Se paró en seco y miró alrededor: rostros estupefactos y rostros que le animaban. Cubeiro le guiñó un ojo y susurró: «Adelante». El propio Cayetano no parecía ofendido, seguía sonriendo. «Evidentemente, no comprende la gravedad de la acusación.» Volvió a extender la mano. El toro había aquietado los remos, pero balanceaba la cabeza.
—¿Usted cree que mando tanto? —preguntó Cayetano con voz tranquila.
—¿Y aún lo pregunta? —don Lino se atrevió a sonreír también un poco desde arriba, y su barbilla señaló a los tendidos—. Interrogue a estos ciudadanos. Salga a la calle, detenga a los transeúntes, lleve usted la interrogación a la sagrada intimidad de los hogares. ¡Oh, no le dirán que sí, no lo ignoro! Le responderán con miedo y evasivas. Pero el miedo patente, la respuesta escurridiza, serán la mejor prueba. Usted manda en esta villa porque le temen, y le temen porque es usted el amo del pan. Por eso puede permitirse el lujo de pisotear las leyes de la República y obligar a ciudadanos conscientes a que toleren, a que soporten sin chistar, el espectáculo retrógrado, degradante, supersticioso y anticuado de unas procesiones. ¡Usted, que no cree en Dios ni ha creído nunca! ¡Usted, para quien no existe ley moral, ni respetabilidad, ni dignidad, si no es para pisotearlas! Como en los tiempos ominosos del feudalismo …
Cubeiro se había acercado al bar y pedía una gaseosa. La ofreció en un vaso a don Lino, y el diputado refrescó el gaznate, que empezaba a resecarse. Cayetano seguía balanceando la cabeza y fumaba un cigarrillo. Los socios del casino se juntaban, se hablaban en voz baja, miraban a hurtadillas al matador.

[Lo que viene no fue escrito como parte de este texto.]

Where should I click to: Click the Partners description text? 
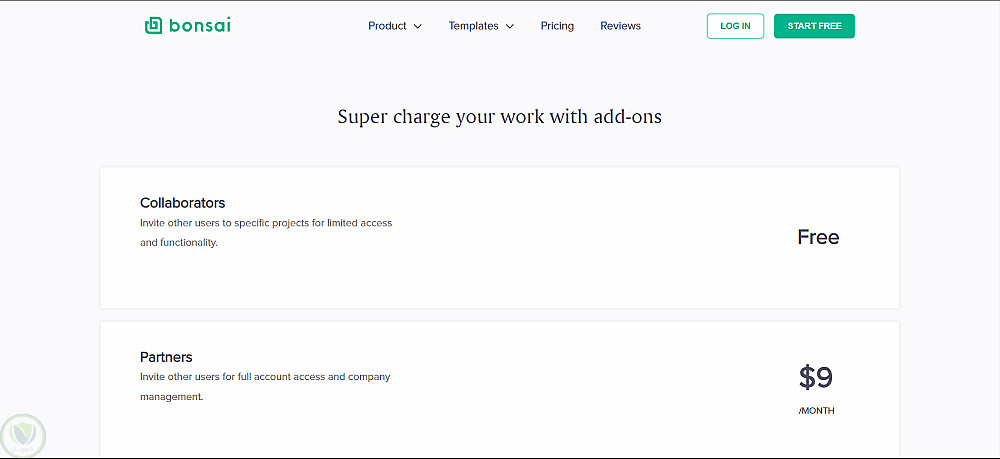pos(265,386)
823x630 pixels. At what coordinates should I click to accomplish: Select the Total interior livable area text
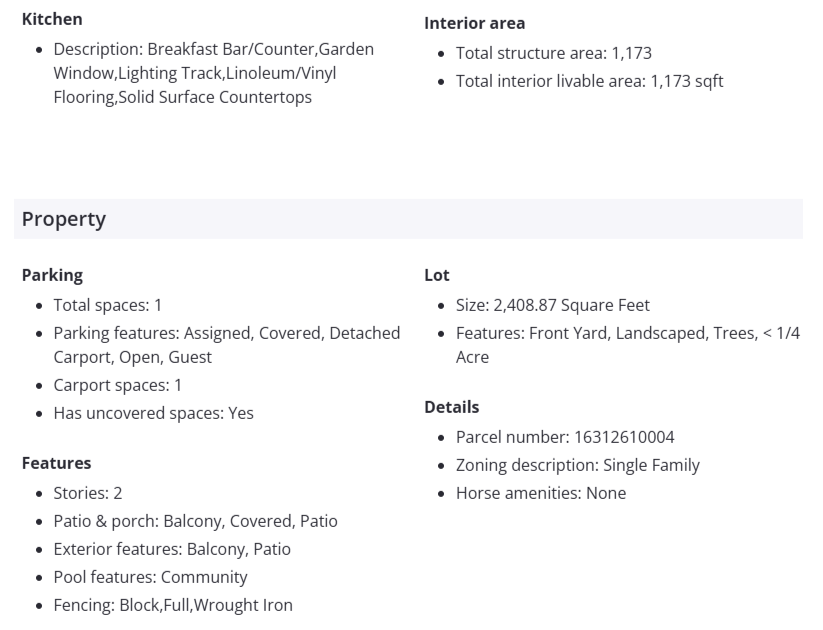point(589,81)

—¿Por qué los viejos señores pudieron ejercer la tiranía? Porque eran dueños de la tierra. Tenían en sus manos el pan y lo otorgaban al que les obedecía ciegamente,
Perinde ac cadaver
, vivos y muertos. ¡Duro pan, triste pan, el que se obtiene renunciando a la propia dignidad, sacrificando la libertad personal! Pan que sabe a ceniza, pan de dolor y de miseria. El que lo otorga es dueño de la vida y del honor. Tiene derecho sobre mi cuerpo y el cuerpo de los míos. Está en sus manos esclavizarme v deshonrarme. Y me coloca ante el dilema de someterme o rebelarme.